GEËXTRAHEERDE TEKST:
ECLI:NL:CRVB:2005:AT4517

Centrale Raad van Beroep

Datum uitspraak
18 april 2005
Publicatiedatum
4 april 2013
Zaaknummer
03/1353 WVG
Instantie
Centrale Raad van Beroep
Type
Uitspraak
Procedures
  • Hoger beroep
Rechters
  • mr. drs. Th.G.M. Simons
Vindplaatsen
  • Rechtspraak.nl
AI samenvatting door LexboostAutomatisch gegenereerd

Toekenning van een vervoersvoorziening in de vorm van een bruikleenauto en geschiktheid daarvan

In deze zaak heeft appellante, vertegenwoordigd door mr. A.G.M. Haase, hoger beroep ingesteld tegen een uitspraak van de rechtbank ’s-Gravenhage. De rechtbank had het beroep van appellante tegen een besluit van het College van burgemeester en wethouders van de gemeente ’s-Gravenhage ongegrond verklaard. Appellante had een vervoersvoorziening in de vorm van een bruikleenauto aangevraagd op basis van de Wet voorzieningen gehandicapten, maar betwistte de geschiktheid van de toegekende Renault Twingo. De Centrale Raad van Beroep heeft de zaak behandeld op 7 maart 2005, waarbij gedaagde niet vertegenwoordigd was.

OPGESLAGEN GEGEVENS:

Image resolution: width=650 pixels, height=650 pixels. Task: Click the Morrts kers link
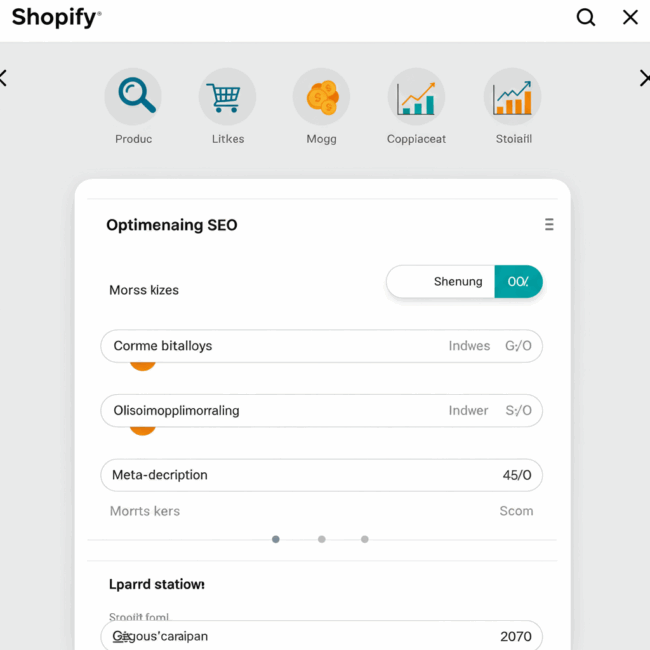pos(145,511)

INSTRUCTIES:
A – Beantwoord met behulp van de tekst over de vervoersvoorziening de volgende vragen:
(i) Op welke datum is uitspraak gedaan?
(ii) Welke auto werd aan appellante toegekend?
(iii) Op welke datum heeft de Centrale Raad van Beroep de zaak behandeld?
B – Breid de tekst over de vervoersvoorziening uit met een vervolg dat aansluit op de laatste zin.
De gegevens hebben geen verband met de tekst over de vervoersvoorziening.

ANTWOORDEN:
A –
(i) 18 april 2005
(ii) Een Renault Twingo
(iii) 7 maart 2005

B –
Appellante heeft een aangeboren afwijking die leidt tot een aftakelingsproces van haar longen en luchtwegen, waardoor zij energetisch verminderd belastbaar is. Ondanks een advies van ZVN Advies N.V. dat suggereert dat appellante gebruik kan maken van het openbaar vervoer en in aanmerking komt voor een scootmobiel, heeft gedaagde besloten om een bruikleenauto toe te kennen, gezien de persoonlijke omstandigheden van appellante als alleenstaande moeder van drie jonge kinderen. Gedaagde heeft vastgesteld dat de Renault Twingo de goedkoopste en adequate auto voor appellante is.

In hoger beroep heeft appellante de geschiktheid van de Renault Twingo betwist, met argumenten over de beperkte laadruimte en de moeilijkheid om haar zuurstoffles veilig te plaatsen. De Raad heeft echter geoordeeld dat de beschikbare gegevens geen toereikende aanknopingspunten bieden voor de conclusie dat de Renault Twingo niet adequaat zou zijn. De Raad heeft vastgesteld dat appellante geen medische gegevens heeft overgelegd die haar standpunt ondersteunen en dat zij de zuurstoffles, zij het met enige moeite, ook tussen de bestuurdersstoel en de bijrijdersstoel kan plaatsen.

De Raad heeft geconcludeerd dat er geen reden is om de uitspraak van de rechtbank niet in stand te laten en heeft de aangevallen uitspraak bevestigd. Er is geen aanleiding voor een veroordeling in de proceskosten.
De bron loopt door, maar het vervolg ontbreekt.